28 de abril de 2016 | 15h21

Deltan Dallagnol. Foto: Reuters

Deltan Dallagnol. Foto: Reuters

O procurador da República Deltan Dallagnol, coordenador da Operação Lava Jato, afirmou nesta quinta-feira, 28, que ‘mudança de governo não é caminho andado nenhum contra a corrupção’. Deltan Dallagnol reservou alguns minutos da coletiva que apresentou denúncia contra 18 investigados para falar do momento que o País atravessa, marcado pela turbulência política e questionamentos sobre o futuro da Lava Jato.

“Nós vivemos um momento muito especial do caso (Lava Jato) e da história deste País e nos preocupa o fato de que uma parcela da população vê a mudança de governo e mesmo as ações da Lava Jato como um meio caminho andado contra a corrupção. Nós não concordamos com essa ideia. Na nossa perspectiva, mudança de governo não é caminho andado nenhum contra a corrupção”, disse, em alusão a um eventual impeachment de Dilma que abrirá caminho para o governo Michel Temer.

“Corrupção não é privilégio ou ônus de governo A ou governo B, de partido A ou partido B. A corrupção nos acompanha ao longo de toda a história, ela é institucionalizada, sistemática, endêmica. Desde 1650 se reclama de corrupção no Brasil. Se nós queremos um País melhor, precisamos reformar sim o sistema e as condições que favorecem a corrupção.”

A Comissão Especial do Senado analisa desde segunda-feira, 25, o impeachment da presidente Dilma Rousseff. No dia 17 de abril a Câmara dos Deputados aprovou, com 367 votos favoráveis – superando a meta necessária de 342 votos -, a continuidade do processo de impedimento de Dilma Rousseff, que agora está sob análise no Senado.

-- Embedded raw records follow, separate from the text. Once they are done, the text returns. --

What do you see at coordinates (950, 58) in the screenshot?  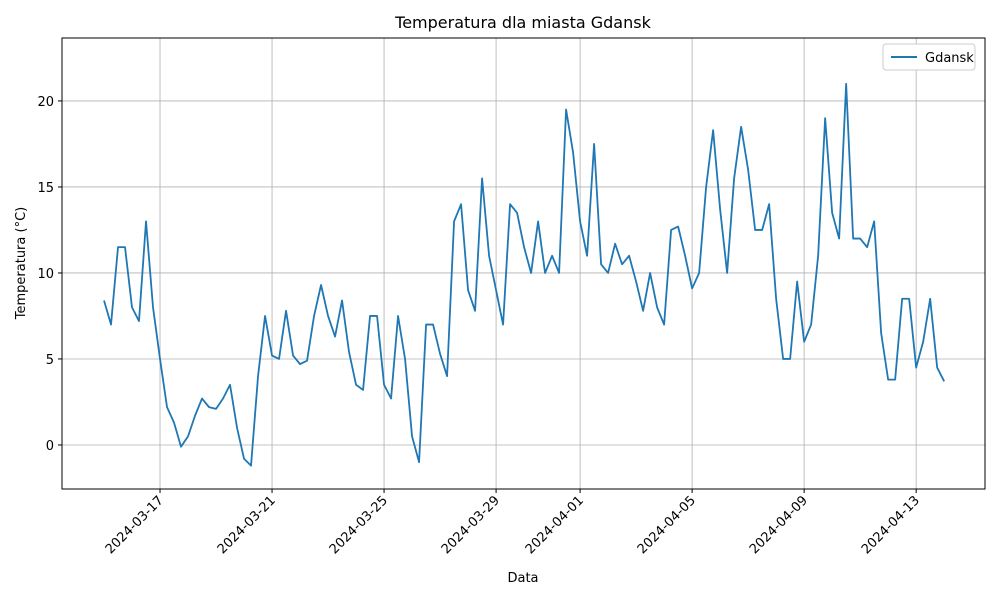 I see `legend-label: Gdansk` at bounding box center [950, 58].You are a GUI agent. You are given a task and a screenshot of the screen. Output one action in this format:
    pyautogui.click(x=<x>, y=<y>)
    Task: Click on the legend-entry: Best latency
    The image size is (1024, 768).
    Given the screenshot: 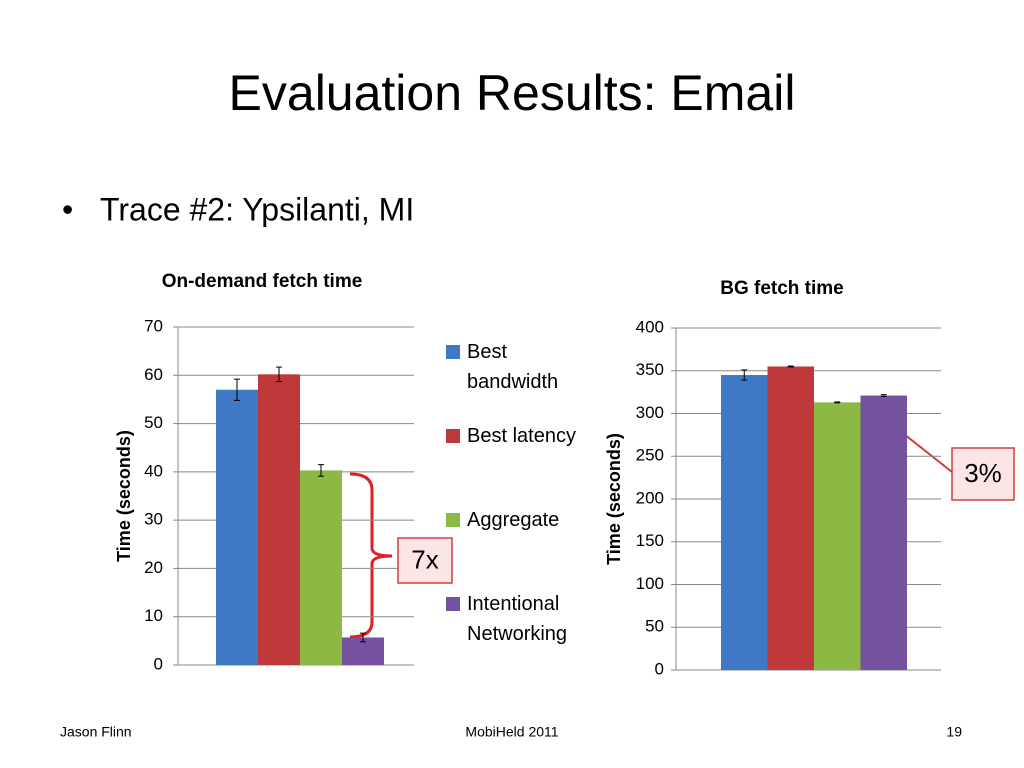 What is the action you would take?
    pyautogui.click(x=520, y=436)
    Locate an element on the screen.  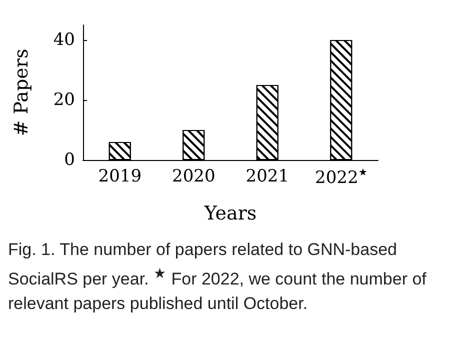
y-tick-label: 0 is located at coordinates (70, 160).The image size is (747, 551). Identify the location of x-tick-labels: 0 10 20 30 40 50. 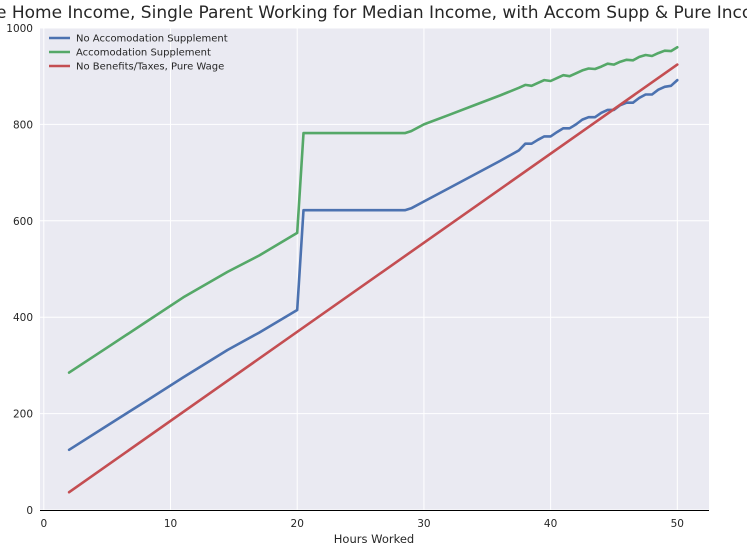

Se o processo for aceito também no Senado, a presidente será afastada por 180 dias para ser julgada pelo Congresso e, neste período, o vice-presidente Michel Temer assume a Presidência. Se ao final do processo o Congresso decidir pelo afastamento da petista, o vice segue como presidente até o final do mandato, em 2018.

A força-tarefa da Lava Jato denunciou o casal de marqueteiros que atuou nas campanhas de Dilma Rousseff (2010 e 2014) e Lula (2006), João Santana e Mônica Moura. Uma das denúncias tem como alvo, além do casal, os funcionários do chamado “departamento da propina” da Odebrecht, revelado pelas operações Acarajé e Xepa e o empreiteiro Marcelo Odebrecht. Ao todo, são 17 denunciados nesta quinta, ainda não há detalhes sobre as acusações.

Deltan Dallagnol disse ainda. “Essas acusações que são trazidas hoje têm por objeto também crimes praticados pela empresa Odebrecht. Isso nos traz à memória um método de defesa que é muito utilizado por réus neste caso. Em razão de ser difícil uma defesa jurídica, porque os fatos são claros, as evidências são fortes, porque as as investigações foram conduzidas com muito cuidado, muitas vezes as pessoas para se defenderem das acusações, elas acabam acusando ou tentando retirar a credibilidade dos acusadores, das instituições que estão investigando e alegam supostas perseguições. Isto aconteceu desde o começo do caso.”